When all desires that dwell in the heart cease, then the mortal becomes immortal.

Katha Upanishad , II.15

Death and the deathless is the thread that takes mortality seriously and arrives, by passing through it, at what does not die.

The Katha Upanishad opens at the gate of Yama, the lord of death. The boy Nachiketa has been sent there by his angry father and waits three days at the closed gate without food or water. When Yama returns and offers three boons, Nachiketa asks last for the answer to the question that admits no easy answer: what becomes of a person at death? Yama tries to deflect the question. Nachiketa refuses every offered substitute. Eventually Yama answers, and the answer is the heart of the Upanishad: there is that which is not born and does not die, hidden in the cave of the heart of every being. To know it, one becomes free.

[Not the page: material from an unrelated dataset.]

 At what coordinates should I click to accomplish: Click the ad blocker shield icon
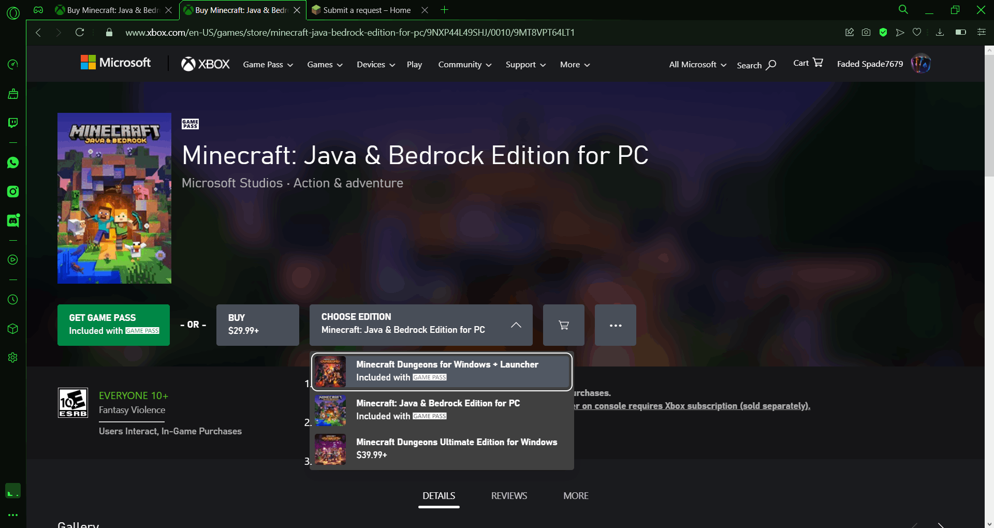[883, 33]
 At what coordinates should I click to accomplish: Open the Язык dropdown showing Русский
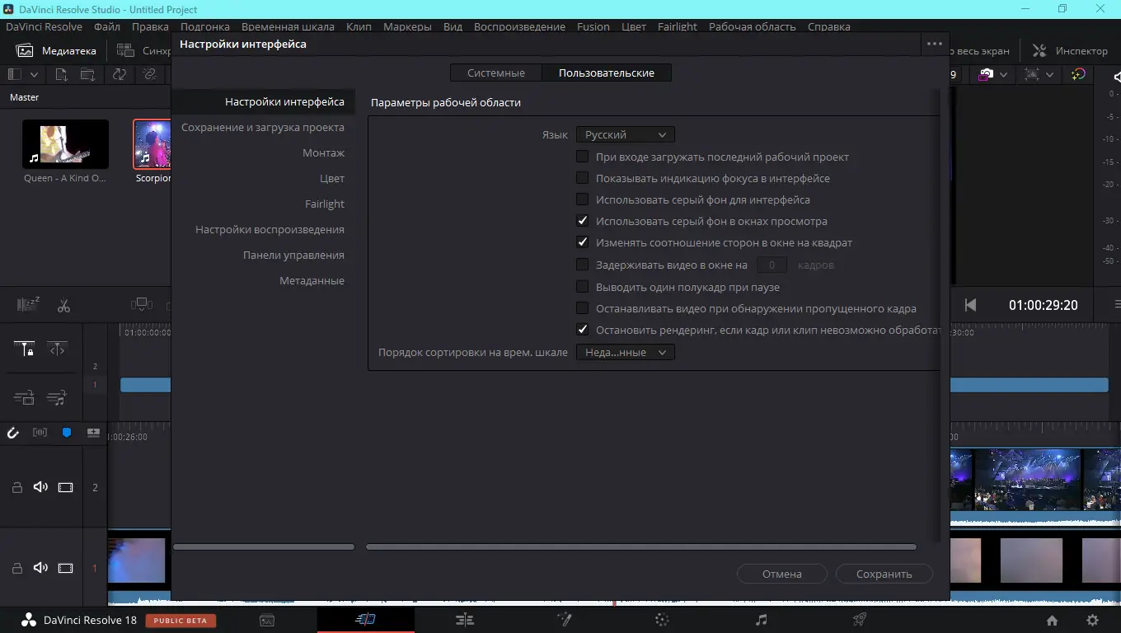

The Christian contemplatives work the same recognition with a different vocabulary. The Cloud of Unknowing speaks of dying to oneself. The desert fathers practised death (meditatio mortis) as a spiritual discipline. The medieval ars moriendi manuals taught the dying how to die well. Bede Griffiths, in the talk that gave its title to the video on his page, taught that what you face at death is unconditional love.

Ramana Maharshi’s awakening at sixteen was a death-experience. He lay down on the floor of his uncle’s house, simulated his own death, and discovered that the body died but he did not. The recognition that survived that simulated death stayed with him for the next fifty-four years. Robert Adams returned to it again and again in the Sedona satsangs of the 1990s, suffering himself from advanced Parkinson’s, teaching from inside the practical question of how to be ill and dying without losing the recognition.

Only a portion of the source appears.